Apakah nasihat perkawinan manjur? ”Banyak penasihat mengatakan dua pertiga dari klien mereka tertolong,” demikian Consumer Life Magazine. Ahli ilmu jiwa Morris B. Parloff dari Lembaga Kesehatan Mental Nasional mengatakan, ”Semua bentuk terapi kejiwaan cenderung secara masuk akal berguna bagi penderita yang memiliki dorongan yang kuat, mengalami kegelisahan yang gawat, menunjukkan organisasi pribadi yang tinggi, berpendidikan cukup, telah mencapai suatu sukses sosial dan mendapat pengakuan di masyarakat, suka berpikir, dan dapat mengalami serta menyatakan emosi.”

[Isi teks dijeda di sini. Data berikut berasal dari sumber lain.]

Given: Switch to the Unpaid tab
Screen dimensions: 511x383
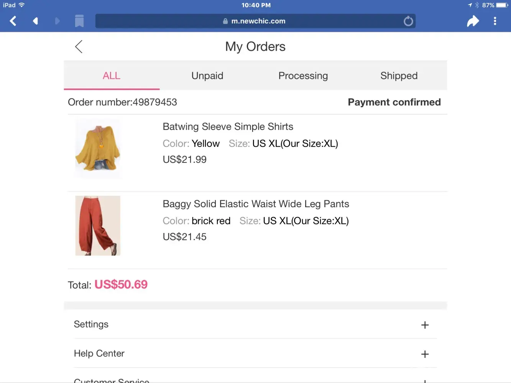Looking at the screenshot, I should click(207, 76).
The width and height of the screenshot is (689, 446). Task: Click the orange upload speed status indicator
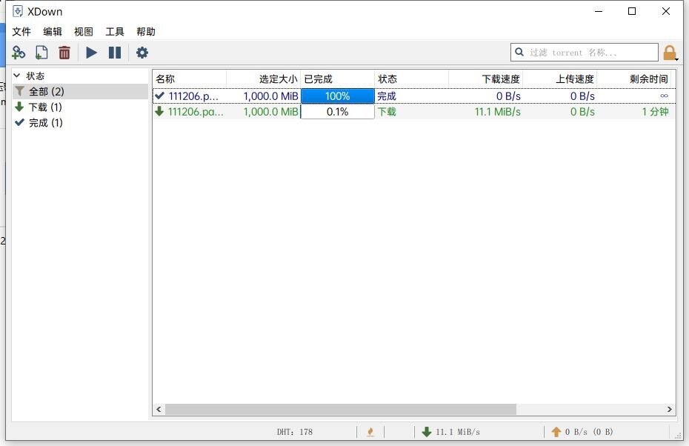[582, 432]
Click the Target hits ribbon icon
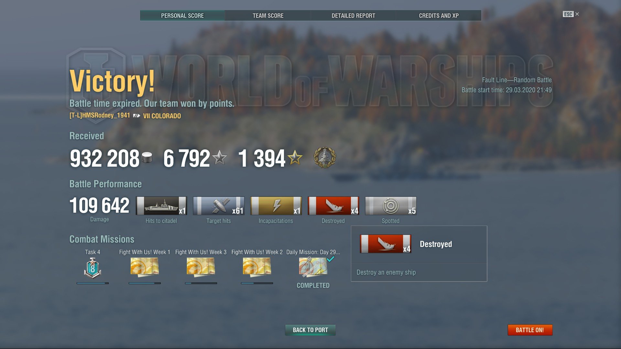The width and height of the screenshot is (621, 349). pyautogui.click(x=219, y=206)
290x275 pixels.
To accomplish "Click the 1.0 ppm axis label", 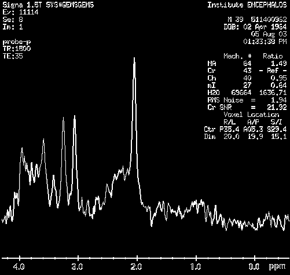I will click(x=196, y=267).
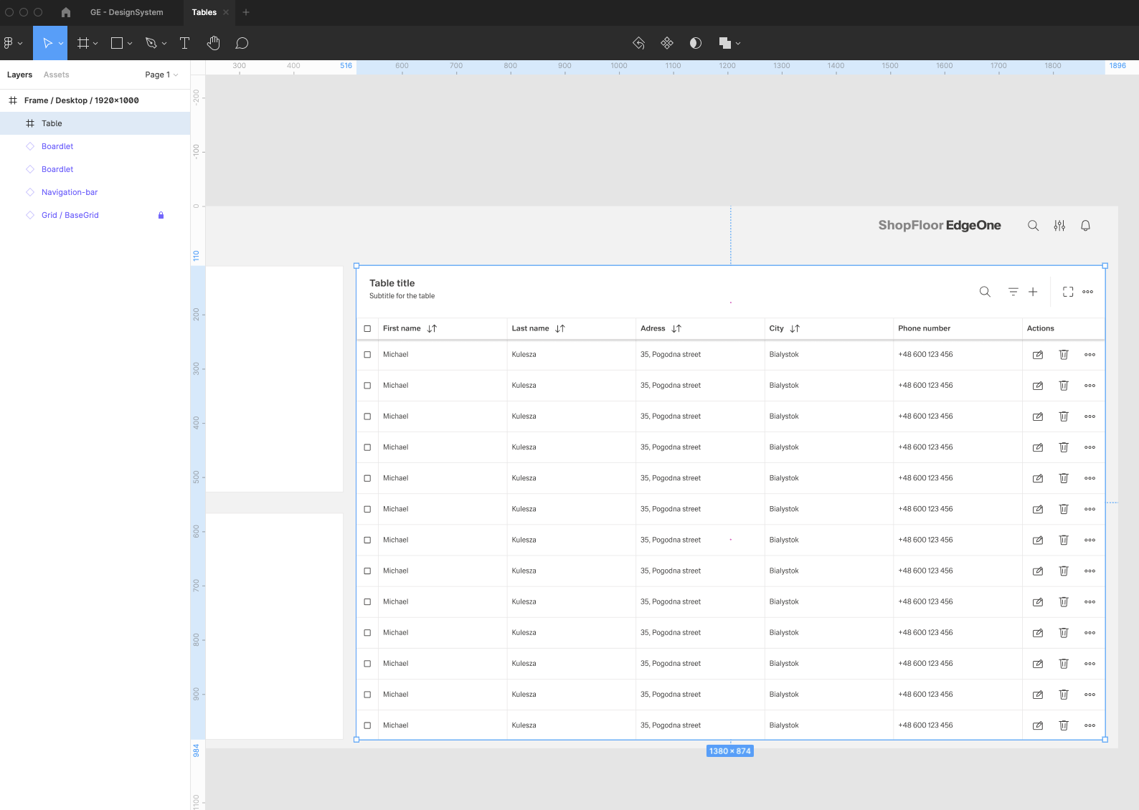Select the Frame / Desktop / 1920×1000 layer
The width and height of the screenshot is (1139, 810).
click(x=81, y=100)
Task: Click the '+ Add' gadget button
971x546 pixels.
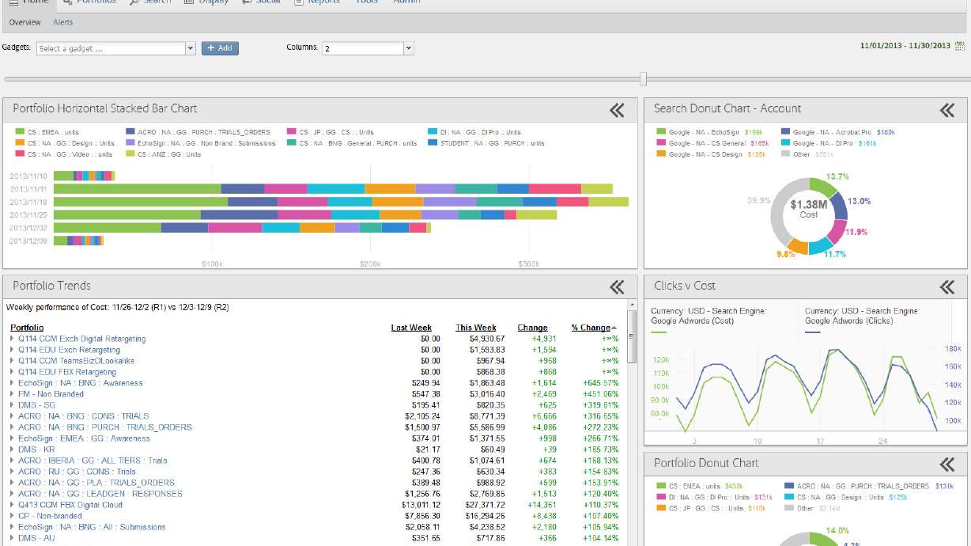Action: click(x=219, y=47)
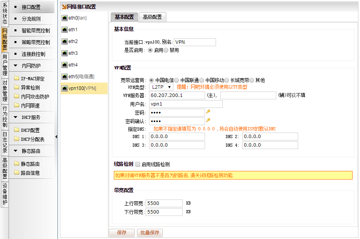Enable the 启用线路检测 checkbox
The height and width of the screenshot is (239, 360).
click(x=137, y=165)
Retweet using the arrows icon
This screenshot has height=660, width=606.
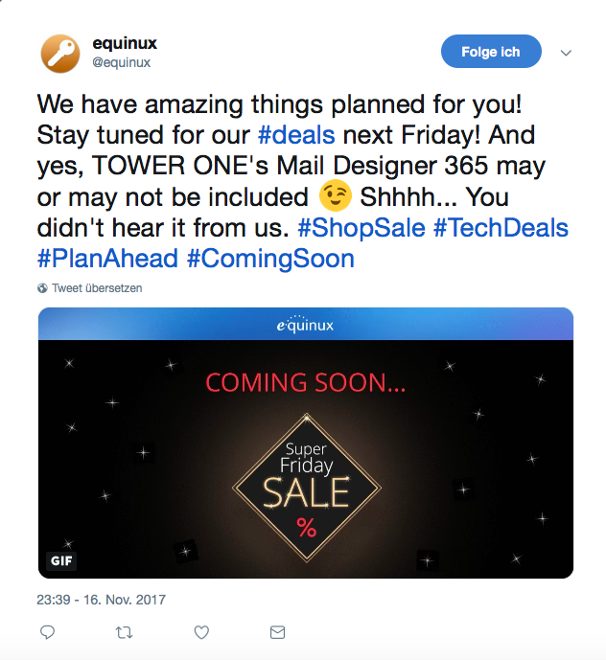(x=125, y=632)
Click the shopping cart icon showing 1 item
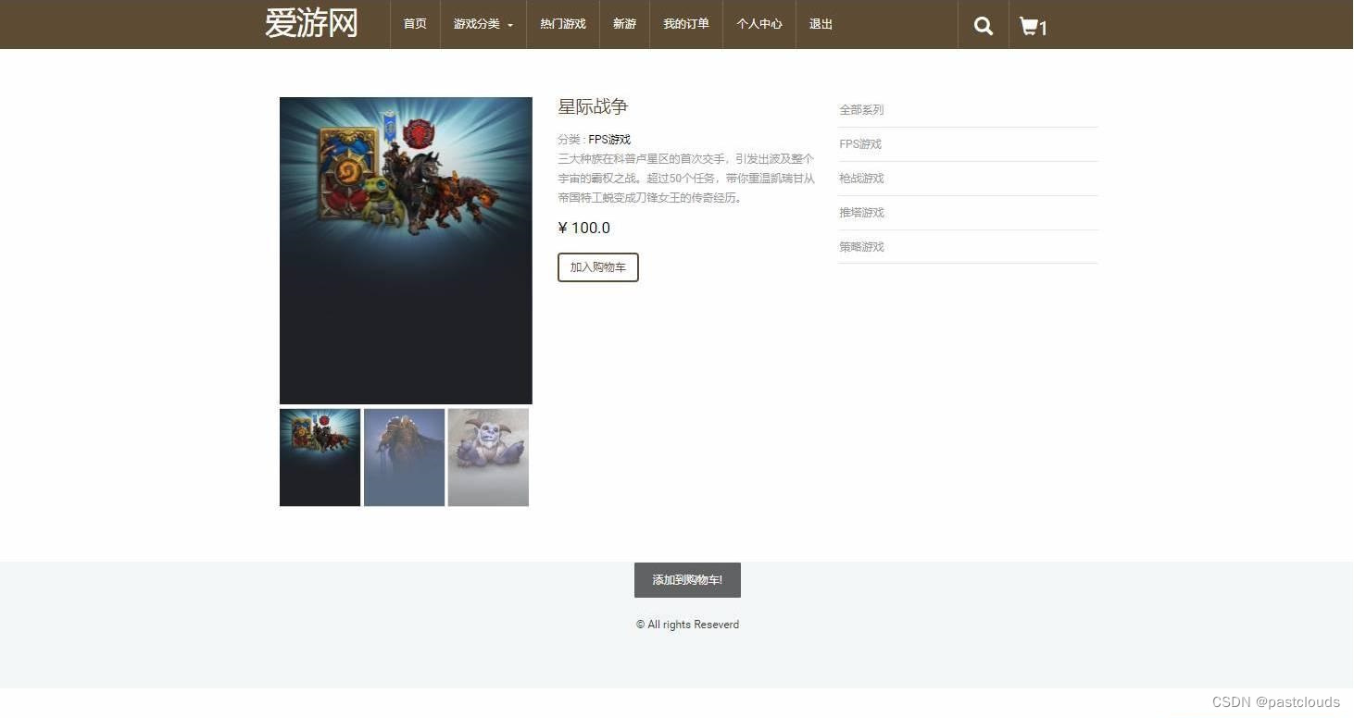The width and height of the screenshot is (1354, 718). click(1031, 25)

Namun, banyak yang menunjukkan sikap pro dan kontra mengenai hal ini. Penasihat perkawinan yang dikenal secara internasional Jay Haley menyimpulkan bahwa ahli-ahli terapi tidak yakin akan teknik-teknik maupun hasil-hasil mereka. Itulah sebabnya, katanya, mereka enggan menerbitkan penemuan-penemuan mereka.
[Catatan Kaki]
a Dr. Bernsten menandaskan perbedaan antara penyuluhan umum (filsafat) dan terapi (ilmu). Walaupun perbedaan dalam beberapa hal mungkin sebagian besar soal tingkatan, justru dalam terapi para ahli mencoba menangani gangguan-gangguan emosi yang mendalam.